▶ [ESTRATTO DEL DOCUMENTO]:

┌──

Padre Dino Ruaro, missionario dehoniano originario di Monte Magrè, a Schio, opera in una delle zone più instabili dell’Africa, a Mambasa, nella regione del Nord Kivu, al confine con l’Uganda. «Al momento la situazione è anche tranquilla – racconta al telefono -, anche se continuano ad arrivare notizie di assalti ai villaggi lungo la strada che da sud a nord collega le città di Beni, Komanda e Bunia. Vengono attaccati soprattutto i convogli, si vedono parecchi mezzi bruciati sul ciglio della strada. Spesso gli assalti si tramutano in carneficine con decine di vittime». Ordinarietà, purtroppo, per una territori che dai primi anni 2000 è balìa dei gruppi armati più svariati che ne sfruttano la popolazione e le risorse. Per chi ha un po’ di soldi, mettere in piedi una banda di predoni è un business non inusuale.
Tuttavia, «A Mambasa la situazione è ancora di relativa calma – prosegue il missionario -. La nostra parrocchia continua con le sue attività anche se abbiamo problemi con l’elettricità. I gruppi elettrogeni sono fuori uso e i pannelli solari sono pochi. Ne abbiamo ordinati altri dalla Polonia, arriveranno a metà marzo. Al momento è un po’ difficile anche ricaricare i telefoni».

└──

▶ [ATTIVITÀ DA SVOLGERE]:
A. Elenchi le città che, nell'articolo su padre Dino Ruaro, sono indicate come collegate dalla strada da sud a nord.
B. Riprenda l'articolo su padre Dino Ruaro a partire dall'ultima frase riportata.
Le righe non hanno alcun rapporto con l'articolo su padre Dino Ruaro.

▶ [DATI REGISTRATI]:
┌──

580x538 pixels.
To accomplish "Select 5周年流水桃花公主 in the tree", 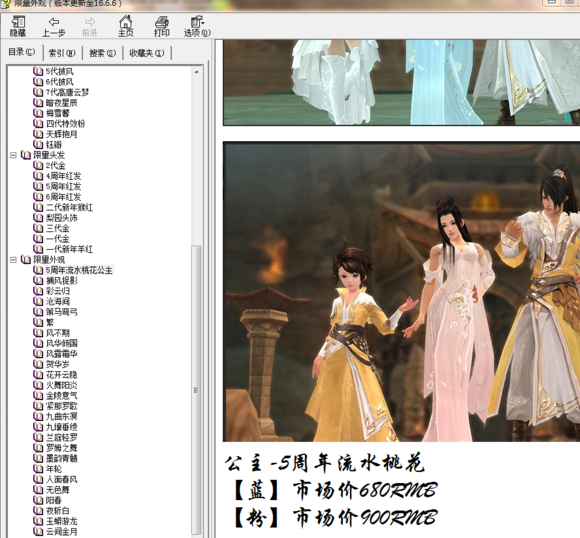I will [79, 270].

└──

▶ [RISPOSTE AI COMPITI]:
A. Beni, Komanda e Bunia.

B.
Da qualche tempo padre Dino ha iniziato ad occuparsi della popolazione carceraria di Mambasa. «La prigione è stata costruita negli anni ‘50 – racconta -. Quando sono arrivato qui, nel 2007, era ancora chiusa. Ha riaperto solo tre anni fa per accogliere un centinaio di detenuti, poi hanno continuato ad arrivarne e adesso sono 650. La situazione è precaria, sia dal punto di vista alimentare che sanitario. I carcerati fanno letteralmente la fame. Per evitare il sovraffollamento il direttore ha fatto costruire dei campi di detenzione esterni alla prigione. Entrare in carcere non è difficile, le mogli dei detenuti lo fanno frequentemente per lasciare qualche prodotto da vendere, c’è un mercato vero e proprio tra prigionieri, ma non circolano molti soldi per cui i problemi rimangono. Per non parlare della situazione sanitaria: non esistono praticamente cure, specie per le infezioni intestinali».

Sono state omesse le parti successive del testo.